The court found SAS’s definition was consistent with the ordinary English meaning of the words, and WPL did not point to any technical dictionaries that included its narrower interpretation. Moreover, the broad definition gives effect to every word in the contract, consistent with North Carolina law on contract interpretation. Finally, the court rejected turning to extrinsic evidence in the absence of any ambiguity. WPL analyzed the Learning Edition to learn how it worked in order to better recreate its functionality in its own product, and therefore summary judgment on breach of the Learning Edition agreements was affirmed.

Regarding the "non-production purposes" limitation, the court agreed with the trial court’s interpretation of the phrase to forbid "the creation or manufacture of commercial goods." The court again relied on dictionary definitions.

Injunctive relief. The court rejected SAS’s claims for injunctive relief on several grounds. First, the award of over $79 million "is already going to catch WPL’s attention in any future calculation of risk irrespective of an injunction," and therefore it will deter future violations. SAS failed to demonstrate irreparable injury. The compensatory award included not only past damages, but anticipated future damages.

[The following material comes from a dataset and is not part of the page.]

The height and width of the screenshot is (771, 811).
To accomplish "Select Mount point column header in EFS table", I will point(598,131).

An injunction was not warranted on grounds that WPL could not pay damages, or enforcement would be difficult – if anything an injunction "would frustrate, rather than facilitate, WPL’s ability to pay damages." SAS did not offer detailed or meaningful information about WPL’s financial condition. Nor did SAS meet its burden of demonstrating the impossibility of enforcing its judgment in the U.K. Finally, "To hold that the possessor of a $79 million judgment has received an inadequate remedy would be astonishing." The court could not ignore the hardships an injunction would place on WPL’s ability to operate in the future. Finally, an injunction would hurt WPL’s existing customers who would have to migrate to SAS, so the public interest disfavors an injunction.

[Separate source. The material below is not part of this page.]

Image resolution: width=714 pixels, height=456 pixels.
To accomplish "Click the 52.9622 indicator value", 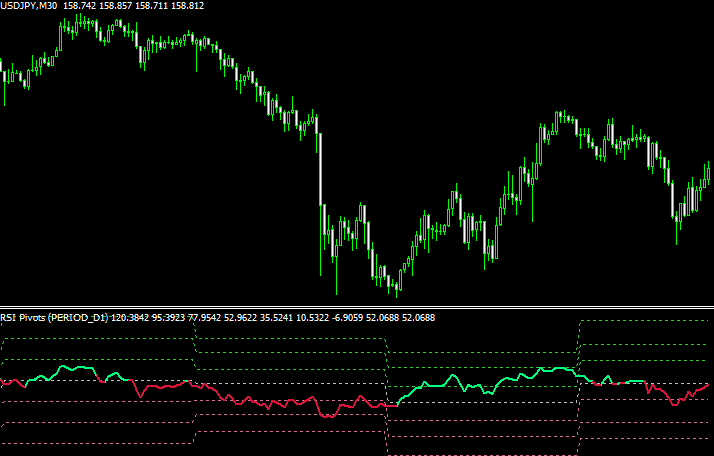I will coord(240,318).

Copyright claim. "To begin, it is far from certain that the district court made an error of law by granting summary judgment to WPL on SAS’s copyright claim," the court said. This case involves a murky area, where WPL copied functionality, which may not be copyrightable, as opposed to copying source code. Even if the copyright claim prevailed, the additional equitable factors, discussed above, would still disfavor injunctive relief. Since the only additional remedy that SAS could obtain with a copyright claim is injunctive relief, the court dismissed the copyright claim as moot.

The case is No. 16-1857.

Attorneys: Raymond Michael Bennett (Womble Carlyle Sandridge & Rice, PLLC) for SAS Institute, Inc. Wayne F. Dennison (Brown Rudnick LLP) for World Programming Ltd.

Companies: SAS Institute, Inc.; World Programming Ltd.